**Excerpt to read**
=-=-=

This is a slightly updated and re-edited post from five years ago. I'm posting it a little bit early because I've seen a number of threads on Facebook about how to remember Dr. King in worship this weekend and I like the suggestion to read all or part of King's Letter from a Birmingham Jail (link below) in place of the epistle reading, as a contemporary word to the Church. I'll be away this weekend but I think it makes good sense and if someone reading this agrees it's not too late to get it into the Sunday bulletin! In any case I hope these ruminations are helpful for those who preach the Word and those who hear it this weekend, and for all who are trying to be doers of the Word. I hope all congregations find ways to remember and honor this faithful Christian leader.
In the church calendar, we remember the "holy women, holy men" who have gone before us as lights in their generation on the day that they die. And so we celebrate the life of Martin Luther King, Jr. on April 4. This weekend we'll have a long weekend and a chance to commemorate King's life as a nation because he was born on January 15, 1929 in Atlanta, Georgia.
I had an Ethics professor in seminary, Edward L. Long, who gave us a hypothetical question to ponder. I can no longer remember for sure if it was an essay on an exam or just a classroom conversation, but it's stayed with me for all these many years since. The question was, if you were MLK and had been asked by Lyndon Johnson to join the Cabinet as Secretary of Health, Education, and Welfare, would you have accepted the position? Why or why not?

=-=-=

**Dataset**
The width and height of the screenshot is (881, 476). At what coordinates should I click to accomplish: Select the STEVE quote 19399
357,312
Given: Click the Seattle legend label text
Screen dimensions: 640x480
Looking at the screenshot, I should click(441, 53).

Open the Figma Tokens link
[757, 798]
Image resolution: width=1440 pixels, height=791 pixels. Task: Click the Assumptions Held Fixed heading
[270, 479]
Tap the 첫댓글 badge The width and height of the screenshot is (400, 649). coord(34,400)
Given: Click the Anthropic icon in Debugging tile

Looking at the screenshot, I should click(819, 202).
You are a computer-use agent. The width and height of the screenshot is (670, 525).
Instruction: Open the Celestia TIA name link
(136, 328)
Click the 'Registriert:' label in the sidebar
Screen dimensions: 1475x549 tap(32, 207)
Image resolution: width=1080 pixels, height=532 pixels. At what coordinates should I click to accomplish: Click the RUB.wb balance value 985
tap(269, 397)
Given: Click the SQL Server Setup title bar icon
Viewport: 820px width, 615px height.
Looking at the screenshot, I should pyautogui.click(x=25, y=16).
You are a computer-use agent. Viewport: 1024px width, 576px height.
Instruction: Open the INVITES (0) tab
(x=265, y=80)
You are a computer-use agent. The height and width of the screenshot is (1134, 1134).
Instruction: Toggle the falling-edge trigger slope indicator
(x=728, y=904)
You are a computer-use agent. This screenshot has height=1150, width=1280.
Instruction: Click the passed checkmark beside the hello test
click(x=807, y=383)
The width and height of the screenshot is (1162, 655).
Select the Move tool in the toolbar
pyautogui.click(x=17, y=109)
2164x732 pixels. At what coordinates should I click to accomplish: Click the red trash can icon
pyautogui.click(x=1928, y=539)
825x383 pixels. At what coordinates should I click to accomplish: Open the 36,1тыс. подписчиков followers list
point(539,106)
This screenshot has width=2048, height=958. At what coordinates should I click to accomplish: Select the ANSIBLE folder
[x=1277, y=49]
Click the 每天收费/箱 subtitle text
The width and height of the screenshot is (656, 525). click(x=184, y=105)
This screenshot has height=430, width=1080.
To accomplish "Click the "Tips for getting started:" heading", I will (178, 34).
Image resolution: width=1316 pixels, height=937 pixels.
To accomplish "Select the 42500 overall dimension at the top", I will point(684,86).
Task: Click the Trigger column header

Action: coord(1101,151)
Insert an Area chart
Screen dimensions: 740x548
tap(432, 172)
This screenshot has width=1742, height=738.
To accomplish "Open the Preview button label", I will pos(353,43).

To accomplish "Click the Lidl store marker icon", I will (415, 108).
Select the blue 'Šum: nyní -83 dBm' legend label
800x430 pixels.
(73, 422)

=-=-=

**Tasks and exercises**
a) Translate this sentence from the post about remembering Dr. King into Spanish: "And so we celebrate the life of Martin Luther King, Jr. on April 4."
b) Continue the post about remembering Dr. King from its last sentence, writing the next part.

**Answers provided**
a) Y así celebramos la vida de Martin Luther King, Jr. el 4 de abril.

b)
Ed wanted us to wrestle with how you best effect change. In the case of a seminary classroom, he was asking future clergy to think about the Church and its relationship to the larger society. Where does the Church stand, and what is gained (and lost) when you become part of "the system?" Conversely, what is gained and lost when the only strategy for change is to stand on the outside and protest?
How to be "salt and light and yeast?" By getting more Christians into government? Or by recovering the prophetic voice and challenging the powers-that-be to "let righteousness flow like an everflowing stream?" Of course the answer is probably "both" or "it depends" which is why it remains, for me, such a great question that I continue to ponder.
King's Letter from a Birmingham Jail remains profoundly relevant not only in getting clearer about the ways that King himself might have answered Ed Long's question, but about how we, too, can wrestle with these issues today.There is a tendency that I see in myself (that clearly those whom King addresses in this letter also had) to confuse "keeping the peace" with being "instruments of God's peace." To engage in the latter means that we cannot get to peace without justice, and you cannot get to justice (and reconciliation) without some conflict along the way. "Crying peace where there is no peace" is not the way forward.
These words, then, on the occasion of his birth, still seem relevant to me.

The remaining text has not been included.